Calculate homotopy of $S^2$ relative to great circle using exact sequence Let $A\cong S^1$ be a great circle of $S^2$. I would like to calculate the relative homotopy $\pi_2(S^2,A,x_0)$. I know I have a long exact sequence of relative homotopies of pairs:
$$\pi_2(A,x_0)\to\pi_2(S^2,x_0)\to\pi_2(X,A,x_0)\to\pi_1(A,x_0)\to\pi_1(X,x_0)$$
which is
$$1\to\mathbb{Z}\to\pi_2(X,A,x_0)\to\mathbb{Z}\to1$$
As per Hatcher, the map $\mathbb{Z}\to\pi_2(X,A,x_0)$ should be induced by the inclusion $A\hookrightarrow X$, but I don't know what that implies.
 A: Recall that for a pair of spaces $(X,A)$ with fixed baspoint $\ast\in A$, the set $\pi_n(X,A,\ast)$ can be interpreted as the set of relative homotopy classes of maps $(D^n,S^{n-1},\ast)\rightarrow (X,A,\ast)$. For expositional ease I'll suppress the basepoints from further notaion.
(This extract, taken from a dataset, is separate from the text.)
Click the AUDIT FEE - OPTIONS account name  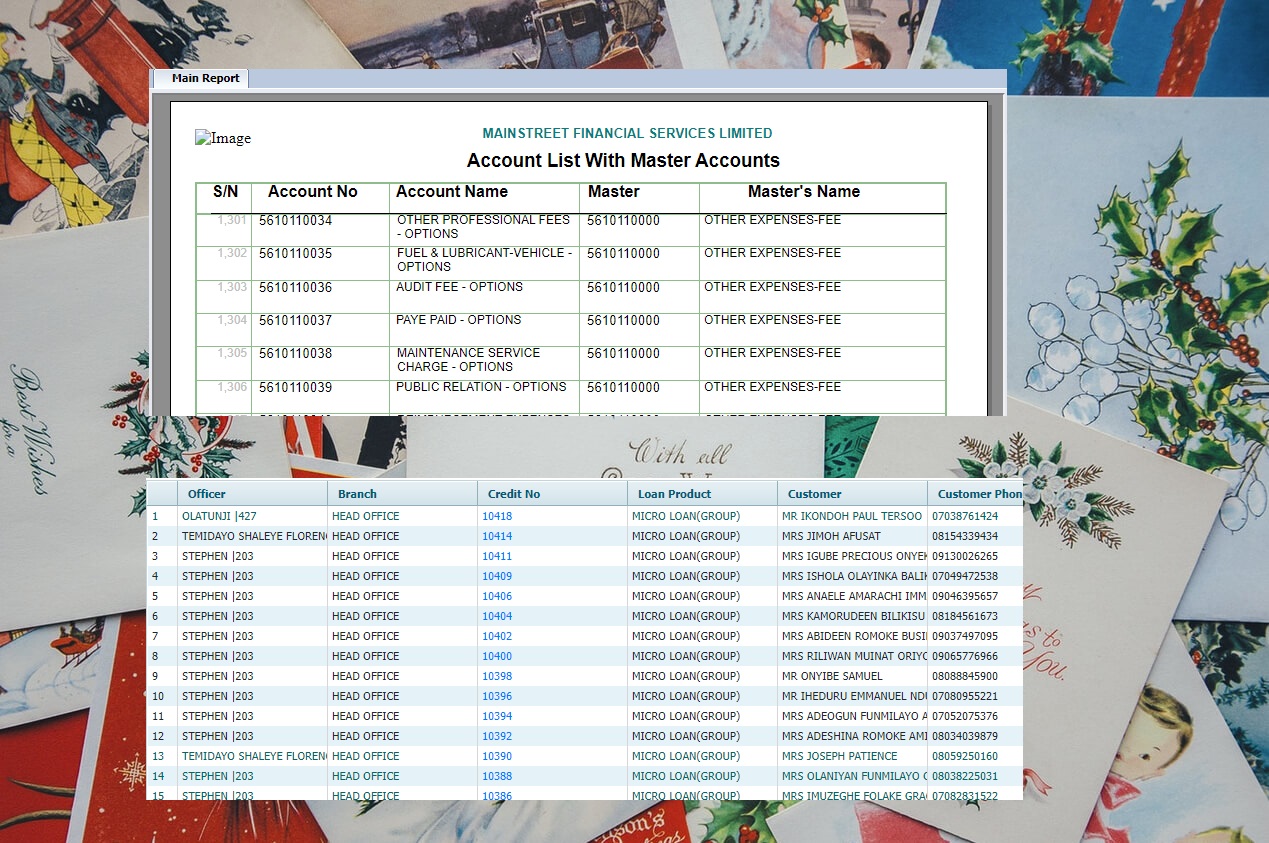pos(460,287)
Now for $n\geq 2$, the set $\pi_n(X,A,\ast)$ has a group structure, and in the long exact sequence of the pair, at the point
$$\dots\rightarrow\pi_2(X)\rightarrow \pi_2(X,A)\rightarrow \pi_1(A)\rightarrow\dots,$$
the image $\pi_2X$ in $\pi_2(X,A)$ is a central subgroup. 
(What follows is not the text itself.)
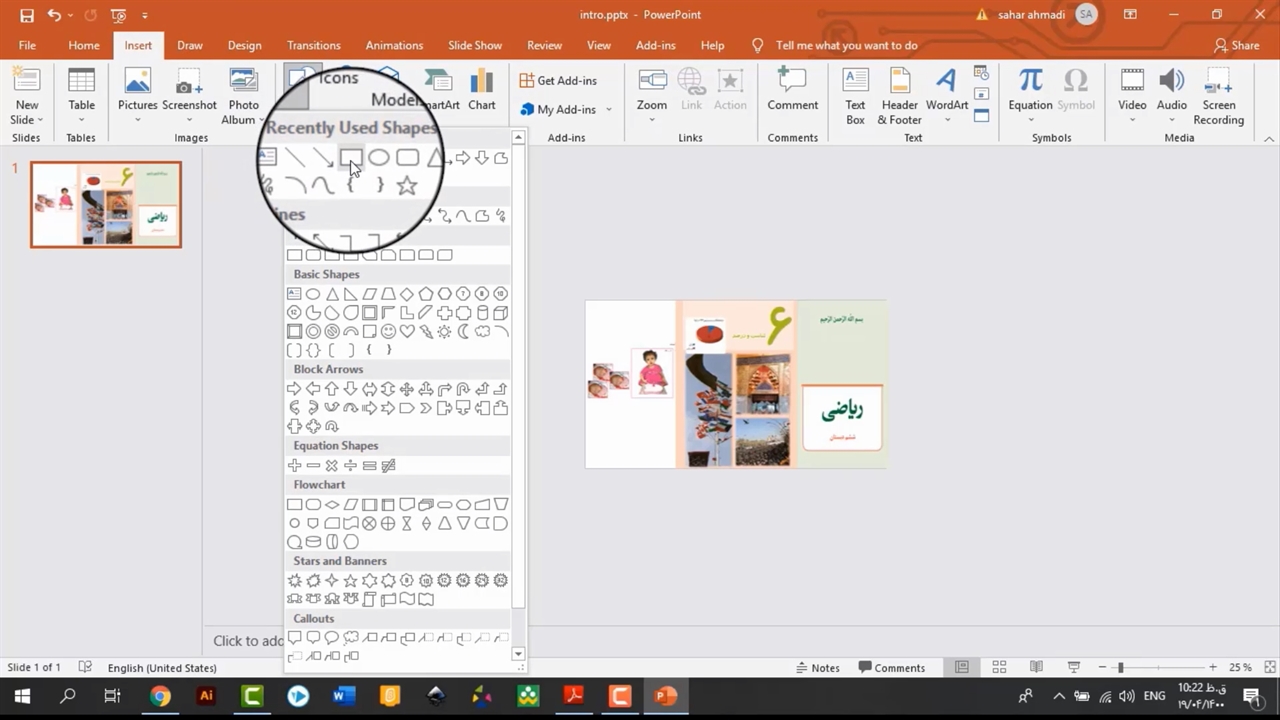Pick the heart shape from Basic Shapes
The width and height of the screenshot is (1280, 720).
(407, 332)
In the case at hand we have $X=S^2$ and $A=S^1$, which gives us a short exact sequence of groups
$$0\rightarrow\pi_2(S^2)\rightarrow\pi_2(S^2,S^1)\rightarrow \pi_1(S^1)\rightarrow1.$$
As noted above, this is a central extension of $\pi_1(S^1)\cong\mathbb{Z}$ by $\pi_2(S^2)\cong\mathbb{Z}$, and such gadgets are classified by the elements in the group cohomology $H^2(\mathbb{Z},\mathbb{Z})$. However, it is well-known that $H^2(\mathbb{Z},\mathbb{Z})=0$,so the only such extension is the trivial extension. Hence the sequence is split and
$$\pi_2(S^2,S^1)\cong \mathbb{Z}\oplus\mathbb{Z}.$$
Another way to see this result uses the fact that the inclusion $i:S^1\hookrightarrow S^2$ is null-homotopic, since $\pi_1S^2=0$. Hence the homotopy fibre $F_i$ of $i$ has 
the trivial homotopy type $F_i\simeq S^1\times\Omega S^2$ and there is a homotopy fibration seqnce
$$\Omega S^2\hookrightarrow S^1\times \Omega S^2\xrightarrow{pr} S^1\rightarrow S^2.$$
Recalling that in general, for $i:A\hookrightarrow X$ the inclusion, there is an isomorphism $\pi_n(X,A)\cong \pi_{n-1}F_i$, which leads us to the same result
$$\pi_2(S^2,S^1)\cong\pi_1(S^1\times\Omega S^2)\cong \pi_1(S^1)\oplus\pi_1(\Omega S^2)\cong\pi_1(S^1)\oplus\pi_2(S^2)\cong\mathbb{Z}\oplus\mathbb{Z}.$$
If you want to be more explicit about it, you can use the fact that for a map $\alpha:S^1\rightarrow S^1$, a null-homotopy of $i_*\alpha\in\pi_2S^2$ is equivalent to an extension $\tilde\alpha:D^2\rightarrow S^2$. Then using a bit of point-set topology to make sure your the extension $\tilde\alpha$ has the right boundary conditions, it is exactly the element in $\pi_2(S^2,S^1)$ under the first description of this group that maps to $\alpha$ under the boundary homomorphism $\partial:\pi_2(S^2,S^1)\rightarrow\pi_1(S^1)$. From here it is not difficult to verify explcitly that the assignment $\alpha\mapsto \tilde\alpha$ can be made to respect the group products, and so is the splitting homomorphism $\pi_1(S^1)\rightarrow\pi_2(S^2,S^1)$.